Mosaic wart: is a group of grouped plantar warts, often on the hands or soles of the feet.
Periungual wart: A group of cauliflower-like warts that occurs around the nails.
Plantar wart: it is a hard lump that usually occurs on the soles of the feet. It is usually painful, with multiple black spots in the center.
Treatment of warts
Without treatment, most types of warts resolve within months or years. Various treatments can speed up resolution.
Treatment of genital warts differs from other types. There are many treatments and procedures associated with wart removal.
A review of clinical trials of various skin wart treatments concluded that topical treatments containing salicylic acid were more effective than placebo.

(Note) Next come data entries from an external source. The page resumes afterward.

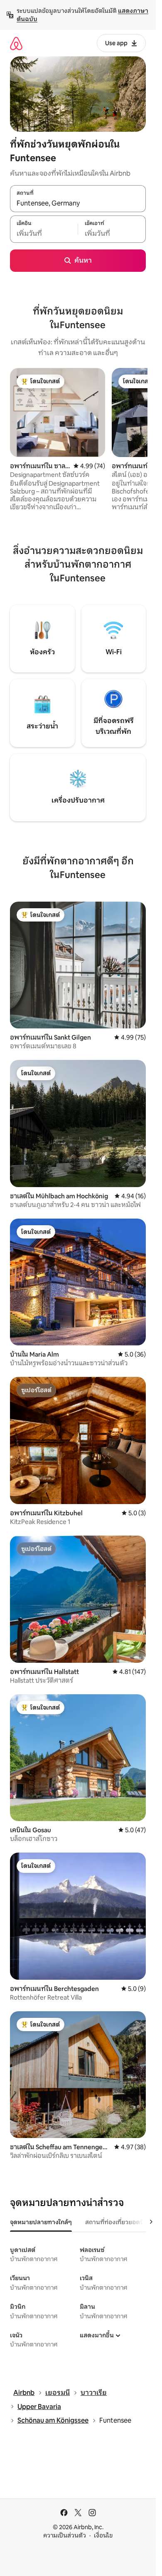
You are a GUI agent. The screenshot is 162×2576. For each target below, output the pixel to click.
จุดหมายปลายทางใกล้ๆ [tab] (41, 2222)
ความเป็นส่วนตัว (64, 2535)
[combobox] (78, 203)
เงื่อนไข (103, 2535)
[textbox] (44, 234)
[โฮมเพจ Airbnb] (16, 43)
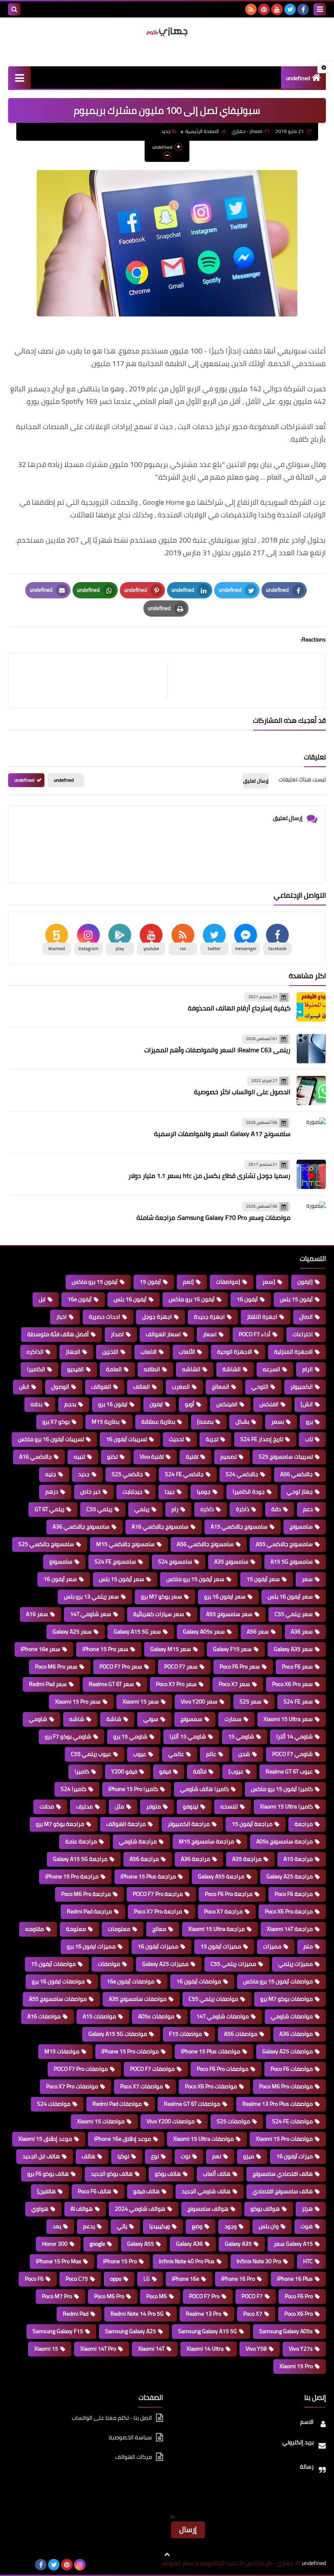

Cryotherapy appears to be as effective as salicylic acid , but there have been fewer trials.
Salicylic acid can be prescribed by a dermatologist in a higher concentration than found in over-the-counter products.
Several over-the-counter products are available in pharmacies and supermarkets of about two types: salicylic acid-treated adhesive pads and packaged salicylic acid concentrated solution.
Imiquimod: is a topical cream that helps the body’s immune system fight the wart virus by promoting the production of interferon. It has been approved by the United States Food and Drug Administration (FDA) for genital warts.
Cantharidin – Found naturally on the bodies of many members of the Meloidae family of beetles, it causes skin blisters. It is used alone or compounded with podophyllin. It is not FDA approved, but is available through Canada or some American compounding pharmacies.
Bleomycin – is not approved by the US FDA and can cause necrosis of the fingers and Raynaud’s syndrome. The usual treatment is one or two injections.
Dinitrochlorobenzene – Like salicylic acid, it is applied directly to the wart. Studies show that this method is effective with a cure rate of 80%.
Cidofovir: is an antiviral drug that is injected into HPV lesions within the larynx as an experimental treatment.
Benzoyl peroxide (BPO) is effective in treating flat warts.
- Surgical curettage of the wart.
- Laser treatment.
- Infrared coagulator.
- Tape Occlusion Therapy.
In those who are otherwise healthy, they generally do not result in significant problems.